DNA functions as the blueprint of the cell and carries genetic information required for the synthesis of functional proteins. Conversely, proteins are required for the synthesis of DNA. Therefore, whether DNA emerged first or protein, continues to remain a matter of debate. This molecular version of the "chicken and egg" question led to the proposition of an "RNA World." RNAs in the form of 'ribozymes' or RNA enzymes carry genetic information similar to DNA and also possess catalytic functions like proteins. The discovery of ribozymes further fueled the RNA World hypothesis where RNA served dual functions of "genetic information storage" and "catalysis," facilitating primitive life activities solely by RNA. While modern ribosomes are a complex of RNAs and proteins, ribozymes during early evolutionary stages may have been pieced together through the assembly of individual functional RNA units.

 

To test this hypothesis, researchers designed an artificial ribozyme, R3C ligase, to investigate how individual RNA units come together to form a functional structure. Within ribosomes, which are the site of protein synthesis, RNA units assemble to function as Peptidyl Transferase Center (PTC) in a way such that they form a scaffold for the recruitment of amino acids (individual components of a peptide/protein) attached to tRNAs.

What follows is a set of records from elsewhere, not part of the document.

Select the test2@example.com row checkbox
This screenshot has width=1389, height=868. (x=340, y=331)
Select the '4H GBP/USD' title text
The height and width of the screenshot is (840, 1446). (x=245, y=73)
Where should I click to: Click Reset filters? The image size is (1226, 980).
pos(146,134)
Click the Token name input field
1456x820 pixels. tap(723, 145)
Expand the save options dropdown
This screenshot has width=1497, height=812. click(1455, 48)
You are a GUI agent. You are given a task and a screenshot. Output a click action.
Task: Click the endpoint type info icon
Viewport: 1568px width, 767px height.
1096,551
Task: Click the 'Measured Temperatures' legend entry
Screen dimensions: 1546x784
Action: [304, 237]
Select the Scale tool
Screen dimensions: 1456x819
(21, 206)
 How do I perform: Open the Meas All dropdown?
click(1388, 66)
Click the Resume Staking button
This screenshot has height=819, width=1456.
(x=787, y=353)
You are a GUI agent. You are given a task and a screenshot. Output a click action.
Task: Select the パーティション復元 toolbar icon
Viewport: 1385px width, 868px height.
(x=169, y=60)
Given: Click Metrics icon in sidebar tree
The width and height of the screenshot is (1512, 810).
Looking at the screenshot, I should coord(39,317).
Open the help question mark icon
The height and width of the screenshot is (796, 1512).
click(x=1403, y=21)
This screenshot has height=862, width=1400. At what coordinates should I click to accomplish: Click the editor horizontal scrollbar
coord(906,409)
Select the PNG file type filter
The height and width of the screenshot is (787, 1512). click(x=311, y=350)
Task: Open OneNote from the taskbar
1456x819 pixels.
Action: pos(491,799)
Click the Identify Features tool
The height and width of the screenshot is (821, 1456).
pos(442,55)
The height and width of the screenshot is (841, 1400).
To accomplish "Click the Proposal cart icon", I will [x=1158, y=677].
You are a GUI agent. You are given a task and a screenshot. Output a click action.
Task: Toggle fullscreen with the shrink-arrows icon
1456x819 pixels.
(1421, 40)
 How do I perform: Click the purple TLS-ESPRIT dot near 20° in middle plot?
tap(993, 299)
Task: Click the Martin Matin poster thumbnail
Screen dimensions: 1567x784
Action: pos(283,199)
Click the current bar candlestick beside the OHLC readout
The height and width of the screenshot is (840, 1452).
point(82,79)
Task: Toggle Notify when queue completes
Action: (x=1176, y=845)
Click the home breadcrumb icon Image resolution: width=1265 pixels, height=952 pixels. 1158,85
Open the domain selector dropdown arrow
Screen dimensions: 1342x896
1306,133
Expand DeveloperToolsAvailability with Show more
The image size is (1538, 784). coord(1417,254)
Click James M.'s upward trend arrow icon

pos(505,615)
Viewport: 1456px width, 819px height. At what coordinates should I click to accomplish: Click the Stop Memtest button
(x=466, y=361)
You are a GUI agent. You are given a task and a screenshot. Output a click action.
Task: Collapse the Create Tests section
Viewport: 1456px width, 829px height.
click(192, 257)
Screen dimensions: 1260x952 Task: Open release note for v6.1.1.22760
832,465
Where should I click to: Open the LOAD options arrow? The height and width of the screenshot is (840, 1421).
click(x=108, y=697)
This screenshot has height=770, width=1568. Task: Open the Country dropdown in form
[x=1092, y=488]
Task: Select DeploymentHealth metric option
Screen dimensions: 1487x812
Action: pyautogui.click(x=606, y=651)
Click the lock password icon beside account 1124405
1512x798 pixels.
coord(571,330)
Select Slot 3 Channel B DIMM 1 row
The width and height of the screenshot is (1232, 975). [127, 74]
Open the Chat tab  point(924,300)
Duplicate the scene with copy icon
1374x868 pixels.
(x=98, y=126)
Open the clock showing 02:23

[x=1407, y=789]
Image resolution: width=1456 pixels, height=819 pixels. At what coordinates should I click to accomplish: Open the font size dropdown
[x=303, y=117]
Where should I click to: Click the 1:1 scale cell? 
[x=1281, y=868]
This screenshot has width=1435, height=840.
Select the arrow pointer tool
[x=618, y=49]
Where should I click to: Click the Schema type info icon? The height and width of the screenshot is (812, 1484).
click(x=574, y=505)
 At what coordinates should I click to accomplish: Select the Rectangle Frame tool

To explore if the elongation of RNA, achieved by linking individual RNA units together, is regulated allosterically, the researchers altered the structure of the R3C ligase. The team noted that R3C ligase activity was dependent on the concentration of ATP, with higher activity observed at higher concentrations of ATP. Further, an increase in the melting temperature (Tm value) indicated that the binding of ATP to R3C ligase stabilized the structure, which likely influenced its ligase activity. Similarly, on fusing an L-histidine-binding RNA sequence to the ribozyme, they noted an increase in ligase activity at increasing concentrations of histidine (a key amino acid). These findings suggest that ATP and histidine act as effector molecules that trigger structural conformational changes in the ribozyme, which further influence enzyme stability and activity.

 

ATP is the central energy carrier of the cell which supports numerous molecular processes, while, histidine is the most common amino acid found in the active site of enzymes, and maintains their acid-base chemistry. Overall, this study can offer insights into how the transition from the RNA World to the modern "DNA/Protein World" occurred. A fundamental understanding of the RNA World in turn, can enhance their use in real-life applications. This study will lead to the elucidation of the process of 'allostericity-based acquisition of function and cooperativity' in RNA evolution. The RNA-RNA interactions, RNA-amino acid interactions, and allostericity applied in this research can guide the fabrication of arbitrary RNA nanostructures, with various applications.